Why America's Fast-track Trade Needs a Domestic Safety Net — A Commentary By Professor Jeffrey Garten

America's fast-track trade needs a domestic safety net
By Jeffrey Garten

Published in the Financial Times on May 8, 2007


President George W. Bush's ability to negotiate trade agreements and present them to Congress for an up-or-down vote without amendments will either expire on June 30 or be formally extended by Congress. Washington is already debating what to do about this so-called fast-track authority. The outcome will shape US trade policy and global commerce for years to come. But so far the arguments have missed what should be the central point.

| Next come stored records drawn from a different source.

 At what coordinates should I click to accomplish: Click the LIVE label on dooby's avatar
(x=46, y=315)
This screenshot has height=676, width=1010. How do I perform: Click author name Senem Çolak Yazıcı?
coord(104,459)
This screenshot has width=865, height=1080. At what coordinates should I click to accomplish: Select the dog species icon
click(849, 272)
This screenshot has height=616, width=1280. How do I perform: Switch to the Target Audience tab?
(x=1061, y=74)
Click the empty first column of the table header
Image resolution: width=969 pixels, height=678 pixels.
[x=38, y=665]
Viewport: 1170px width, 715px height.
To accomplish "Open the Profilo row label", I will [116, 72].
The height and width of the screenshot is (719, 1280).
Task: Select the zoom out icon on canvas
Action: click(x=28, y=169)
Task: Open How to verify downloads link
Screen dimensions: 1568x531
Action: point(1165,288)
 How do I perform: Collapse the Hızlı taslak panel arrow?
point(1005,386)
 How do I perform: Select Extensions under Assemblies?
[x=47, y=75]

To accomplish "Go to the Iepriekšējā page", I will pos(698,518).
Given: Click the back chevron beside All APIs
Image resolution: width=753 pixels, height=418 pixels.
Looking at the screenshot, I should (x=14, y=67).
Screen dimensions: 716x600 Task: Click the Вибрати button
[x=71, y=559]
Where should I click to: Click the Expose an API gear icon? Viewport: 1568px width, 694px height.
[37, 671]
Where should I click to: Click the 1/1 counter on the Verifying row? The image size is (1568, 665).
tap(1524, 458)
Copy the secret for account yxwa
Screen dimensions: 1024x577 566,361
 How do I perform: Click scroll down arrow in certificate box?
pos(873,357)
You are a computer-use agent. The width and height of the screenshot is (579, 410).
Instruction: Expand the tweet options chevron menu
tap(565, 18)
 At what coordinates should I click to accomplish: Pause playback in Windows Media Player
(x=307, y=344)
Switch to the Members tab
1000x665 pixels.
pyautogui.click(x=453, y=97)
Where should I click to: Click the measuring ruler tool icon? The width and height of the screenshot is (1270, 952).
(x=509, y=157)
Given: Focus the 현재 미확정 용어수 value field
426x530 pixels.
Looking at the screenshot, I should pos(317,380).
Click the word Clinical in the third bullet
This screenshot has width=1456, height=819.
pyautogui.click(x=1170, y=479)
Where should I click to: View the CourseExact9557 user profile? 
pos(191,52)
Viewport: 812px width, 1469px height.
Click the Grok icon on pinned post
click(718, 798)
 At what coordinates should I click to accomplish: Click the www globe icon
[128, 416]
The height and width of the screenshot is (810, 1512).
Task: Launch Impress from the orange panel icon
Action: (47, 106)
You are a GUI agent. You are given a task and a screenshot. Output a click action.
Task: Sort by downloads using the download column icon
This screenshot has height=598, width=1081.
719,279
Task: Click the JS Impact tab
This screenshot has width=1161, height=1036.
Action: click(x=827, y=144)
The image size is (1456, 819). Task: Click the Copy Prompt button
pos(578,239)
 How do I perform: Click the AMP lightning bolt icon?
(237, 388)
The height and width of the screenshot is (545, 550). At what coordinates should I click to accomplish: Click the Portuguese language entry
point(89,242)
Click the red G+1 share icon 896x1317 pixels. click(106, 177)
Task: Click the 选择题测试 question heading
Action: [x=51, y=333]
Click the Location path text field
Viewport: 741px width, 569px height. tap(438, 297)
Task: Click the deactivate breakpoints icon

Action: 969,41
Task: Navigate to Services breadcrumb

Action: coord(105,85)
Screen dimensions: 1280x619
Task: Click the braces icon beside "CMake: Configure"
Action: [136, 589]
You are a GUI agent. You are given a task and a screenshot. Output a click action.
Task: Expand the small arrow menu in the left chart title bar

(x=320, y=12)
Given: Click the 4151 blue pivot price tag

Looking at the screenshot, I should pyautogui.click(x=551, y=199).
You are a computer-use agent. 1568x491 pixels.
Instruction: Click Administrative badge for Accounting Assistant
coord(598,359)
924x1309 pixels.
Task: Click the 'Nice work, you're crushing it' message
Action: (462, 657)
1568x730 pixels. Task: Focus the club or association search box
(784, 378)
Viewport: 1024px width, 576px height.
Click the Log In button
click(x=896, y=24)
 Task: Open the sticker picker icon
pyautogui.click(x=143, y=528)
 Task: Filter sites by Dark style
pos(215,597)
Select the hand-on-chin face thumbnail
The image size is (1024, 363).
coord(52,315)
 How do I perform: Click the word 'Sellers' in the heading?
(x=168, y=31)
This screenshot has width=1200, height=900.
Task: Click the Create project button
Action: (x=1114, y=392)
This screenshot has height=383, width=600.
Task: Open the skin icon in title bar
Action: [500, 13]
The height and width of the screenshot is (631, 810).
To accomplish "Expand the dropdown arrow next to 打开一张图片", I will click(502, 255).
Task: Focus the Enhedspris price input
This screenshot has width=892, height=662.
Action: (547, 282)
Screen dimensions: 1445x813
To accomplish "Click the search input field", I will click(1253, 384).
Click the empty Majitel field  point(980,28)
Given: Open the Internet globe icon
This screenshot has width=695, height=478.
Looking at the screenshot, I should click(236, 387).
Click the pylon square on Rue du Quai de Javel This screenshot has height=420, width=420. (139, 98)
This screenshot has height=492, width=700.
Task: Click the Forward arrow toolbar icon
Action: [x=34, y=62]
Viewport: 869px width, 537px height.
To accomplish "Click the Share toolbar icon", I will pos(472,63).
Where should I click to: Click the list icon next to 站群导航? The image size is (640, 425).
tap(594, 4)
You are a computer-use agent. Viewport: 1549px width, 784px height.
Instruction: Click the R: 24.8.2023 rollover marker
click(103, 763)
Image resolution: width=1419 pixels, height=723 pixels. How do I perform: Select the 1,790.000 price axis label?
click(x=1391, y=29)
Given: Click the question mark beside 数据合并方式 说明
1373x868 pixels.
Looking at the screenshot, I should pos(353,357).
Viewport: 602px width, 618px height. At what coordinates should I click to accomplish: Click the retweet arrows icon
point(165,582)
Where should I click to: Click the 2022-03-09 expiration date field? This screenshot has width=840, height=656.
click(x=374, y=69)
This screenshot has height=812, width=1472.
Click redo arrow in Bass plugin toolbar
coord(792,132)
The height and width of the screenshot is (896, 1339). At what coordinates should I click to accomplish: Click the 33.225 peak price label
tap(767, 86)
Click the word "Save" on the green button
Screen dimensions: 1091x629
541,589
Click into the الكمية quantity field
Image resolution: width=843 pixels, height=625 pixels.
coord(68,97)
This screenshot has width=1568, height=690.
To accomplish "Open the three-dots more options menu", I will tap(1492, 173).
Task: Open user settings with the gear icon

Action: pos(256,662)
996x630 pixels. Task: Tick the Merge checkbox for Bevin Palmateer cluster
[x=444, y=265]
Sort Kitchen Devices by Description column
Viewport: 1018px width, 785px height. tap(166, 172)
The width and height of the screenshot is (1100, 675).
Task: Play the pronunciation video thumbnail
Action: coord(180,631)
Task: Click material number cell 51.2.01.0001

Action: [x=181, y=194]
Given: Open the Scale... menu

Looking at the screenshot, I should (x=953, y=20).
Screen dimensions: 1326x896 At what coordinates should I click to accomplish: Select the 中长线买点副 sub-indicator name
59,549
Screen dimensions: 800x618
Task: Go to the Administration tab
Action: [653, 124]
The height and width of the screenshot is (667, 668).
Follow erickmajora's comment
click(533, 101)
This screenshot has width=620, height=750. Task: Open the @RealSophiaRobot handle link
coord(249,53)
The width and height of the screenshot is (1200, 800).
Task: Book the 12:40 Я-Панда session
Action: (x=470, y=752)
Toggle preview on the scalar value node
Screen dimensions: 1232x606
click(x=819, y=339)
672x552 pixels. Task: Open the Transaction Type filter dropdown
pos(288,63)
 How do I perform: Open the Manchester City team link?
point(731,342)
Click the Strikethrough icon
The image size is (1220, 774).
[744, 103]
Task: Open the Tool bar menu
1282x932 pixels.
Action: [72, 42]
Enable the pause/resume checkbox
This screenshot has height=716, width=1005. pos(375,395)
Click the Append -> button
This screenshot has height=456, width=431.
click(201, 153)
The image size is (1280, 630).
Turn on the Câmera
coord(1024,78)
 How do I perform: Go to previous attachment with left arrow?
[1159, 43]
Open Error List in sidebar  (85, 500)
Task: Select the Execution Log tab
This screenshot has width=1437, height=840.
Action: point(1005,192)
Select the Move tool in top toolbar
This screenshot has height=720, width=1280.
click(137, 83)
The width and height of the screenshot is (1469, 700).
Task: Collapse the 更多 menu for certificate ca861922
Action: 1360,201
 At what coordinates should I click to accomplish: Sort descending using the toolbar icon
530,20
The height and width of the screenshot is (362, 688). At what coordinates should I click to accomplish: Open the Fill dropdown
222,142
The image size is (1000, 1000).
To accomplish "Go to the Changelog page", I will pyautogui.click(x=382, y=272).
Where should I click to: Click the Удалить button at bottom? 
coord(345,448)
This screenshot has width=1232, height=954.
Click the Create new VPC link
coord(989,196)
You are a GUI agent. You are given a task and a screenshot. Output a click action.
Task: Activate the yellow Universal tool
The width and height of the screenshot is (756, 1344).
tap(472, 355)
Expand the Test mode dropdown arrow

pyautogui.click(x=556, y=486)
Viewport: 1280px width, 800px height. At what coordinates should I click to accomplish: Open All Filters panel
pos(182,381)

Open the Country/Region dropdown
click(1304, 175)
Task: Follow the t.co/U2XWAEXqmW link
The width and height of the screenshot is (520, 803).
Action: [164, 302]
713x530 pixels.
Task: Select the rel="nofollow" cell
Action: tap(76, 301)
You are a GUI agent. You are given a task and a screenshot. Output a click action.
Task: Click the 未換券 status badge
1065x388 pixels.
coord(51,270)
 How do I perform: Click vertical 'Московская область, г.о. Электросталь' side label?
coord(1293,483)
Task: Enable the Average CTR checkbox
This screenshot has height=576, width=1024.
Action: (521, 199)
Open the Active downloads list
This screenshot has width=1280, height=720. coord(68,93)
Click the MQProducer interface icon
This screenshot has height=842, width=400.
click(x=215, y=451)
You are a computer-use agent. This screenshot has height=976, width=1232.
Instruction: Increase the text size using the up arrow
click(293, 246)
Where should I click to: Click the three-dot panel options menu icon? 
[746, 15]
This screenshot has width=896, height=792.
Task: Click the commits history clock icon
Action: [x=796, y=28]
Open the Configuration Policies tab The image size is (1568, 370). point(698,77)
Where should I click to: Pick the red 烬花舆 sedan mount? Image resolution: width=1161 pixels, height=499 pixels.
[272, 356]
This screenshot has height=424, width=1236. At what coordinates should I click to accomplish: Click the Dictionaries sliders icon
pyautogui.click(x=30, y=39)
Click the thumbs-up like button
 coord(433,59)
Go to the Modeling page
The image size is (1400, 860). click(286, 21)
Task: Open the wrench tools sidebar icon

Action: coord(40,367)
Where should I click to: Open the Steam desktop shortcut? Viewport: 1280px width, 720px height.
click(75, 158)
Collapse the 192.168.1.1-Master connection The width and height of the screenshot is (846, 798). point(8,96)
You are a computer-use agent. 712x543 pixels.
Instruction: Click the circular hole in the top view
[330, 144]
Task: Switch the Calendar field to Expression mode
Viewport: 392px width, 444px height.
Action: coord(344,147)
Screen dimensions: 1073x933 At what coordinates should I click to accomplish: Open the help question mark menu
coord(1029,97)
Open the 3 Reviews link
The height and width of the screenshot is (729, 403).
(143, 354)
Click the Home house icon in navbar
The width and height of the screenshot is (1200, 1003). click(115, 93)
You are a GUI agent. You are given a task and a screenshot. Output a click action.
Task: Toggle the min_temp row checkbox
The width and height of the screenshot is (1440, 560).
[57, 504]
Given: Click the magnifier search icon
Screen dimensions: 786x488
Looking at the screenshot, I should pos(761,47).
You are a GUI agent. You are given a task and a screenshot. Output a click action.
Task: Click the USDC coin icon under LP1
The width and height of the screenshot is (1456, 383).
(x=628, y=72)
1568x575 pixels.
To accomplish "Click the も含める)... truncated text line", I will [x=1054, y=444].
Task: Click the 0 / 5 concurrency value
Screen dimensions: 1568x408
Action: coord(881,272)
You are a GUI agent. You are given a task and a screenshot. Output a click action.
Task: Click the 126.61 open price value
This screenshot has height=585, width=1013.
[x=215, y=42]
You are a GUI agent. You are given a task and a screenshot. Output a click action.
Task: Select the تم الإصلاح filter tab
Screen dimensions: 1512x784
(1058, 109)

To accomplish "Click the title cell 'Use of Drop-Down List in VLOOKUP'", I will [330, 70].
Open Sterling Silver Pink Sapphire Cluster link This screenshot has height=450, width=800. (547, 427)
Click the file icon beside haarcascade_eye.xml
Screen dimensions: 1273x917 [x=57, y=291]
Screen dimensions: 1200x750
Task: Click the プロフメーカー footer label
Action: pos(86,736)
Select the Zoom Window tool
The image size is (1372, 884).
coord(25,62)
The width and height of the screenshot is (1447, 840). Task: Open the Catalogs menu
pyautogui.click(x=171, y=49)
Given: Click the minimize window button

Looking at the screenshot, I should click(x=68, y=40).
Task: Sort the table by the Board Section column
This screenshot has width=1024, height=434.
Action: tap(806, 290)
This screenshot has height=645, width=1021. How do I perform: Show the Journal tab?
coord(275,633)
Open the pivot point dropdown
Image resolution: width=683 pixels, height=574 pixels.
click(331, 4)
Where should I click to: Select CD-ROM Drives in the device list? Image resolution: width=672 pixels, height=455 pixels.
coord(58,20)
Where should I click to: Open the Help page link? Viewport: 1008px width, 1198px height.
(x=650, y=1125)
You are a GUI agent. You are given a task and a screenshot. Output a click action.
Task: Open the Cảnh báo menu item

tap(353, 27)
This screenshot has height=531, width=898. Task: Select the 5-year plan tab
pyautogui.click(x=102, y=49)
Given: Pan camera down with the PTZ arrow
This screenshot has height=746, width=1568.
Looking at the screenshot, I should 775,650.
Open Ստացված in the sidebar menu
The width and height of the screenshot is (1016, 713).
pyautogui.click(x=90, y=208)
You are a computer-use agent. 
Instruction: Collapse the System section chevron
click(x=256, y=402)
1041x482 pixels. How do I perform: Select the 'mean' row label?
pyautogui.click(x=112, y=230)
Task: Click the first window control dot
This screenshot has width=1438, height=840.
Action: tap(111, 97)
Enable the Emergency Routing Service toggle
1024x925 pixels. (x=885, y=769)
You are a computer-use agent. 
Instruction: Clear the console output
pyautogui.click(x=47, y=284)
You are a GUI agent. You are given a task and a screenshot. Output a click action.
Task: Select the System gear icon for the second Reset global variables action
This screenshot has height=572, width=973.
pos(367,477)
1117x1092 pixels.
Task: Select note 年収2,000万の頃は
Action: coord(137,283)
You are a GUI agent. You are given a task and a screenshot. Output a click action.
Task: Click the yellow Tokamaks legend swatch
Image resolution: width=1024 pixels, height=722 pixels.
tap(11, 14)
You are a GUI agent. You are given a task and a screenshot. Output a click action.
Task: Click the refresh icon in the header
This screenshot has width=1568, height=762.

Here are some of the positions recently staked out by Congress: extend fast-track without strings, because all trade liberalisation is good. Extend it, but only if all new trade agreements contain commitments on the part of foreign partners to abide by international labour standards, such as freedom to bargain collectively. Extend it, but only for the purpose of voting Yes or No on the Doha round, provided it is successfully concluded. Another group, comprised mostly of Democrats, wants fast-track to wither. They say free trade is causing too much hardship for many workers and that countries such as China are not abiding by World Trade Organisation rules. They would also like to deal a political blow to the Bush administration.

No one seems to be asking the most important question: how can government and business cushion the blow to workers who are displaced, or whose wages have been reduced because of the impact of changing trade patterns and other powerful trends, including rapid technological change? How can the public and private sectors work together to reduce the growing anxiety about economic security in this age of increasing economic interdependence?

Congress should renew fast-track for a finite period - say, two years - but explicitly make its consideration of any trade agreement contingent on the administration's coming up with more meaningful domestic policies to help US workers. Letting fast-track lapse is too dangerous, as no country would negotiate with the US knowing that Congress could undo what the administration conceded. Moreover, the vacuum left by the absence of any trade liberalisation could be filled with protectionist measures. Making fast-track conditional on criteria that are toonarrow - such as foreign labour laws - is a side-show to the main event. Extending it just for the Doha round is to miss an opportunity forcefully to press the administration to enhance vastly its assistance to the US workforce.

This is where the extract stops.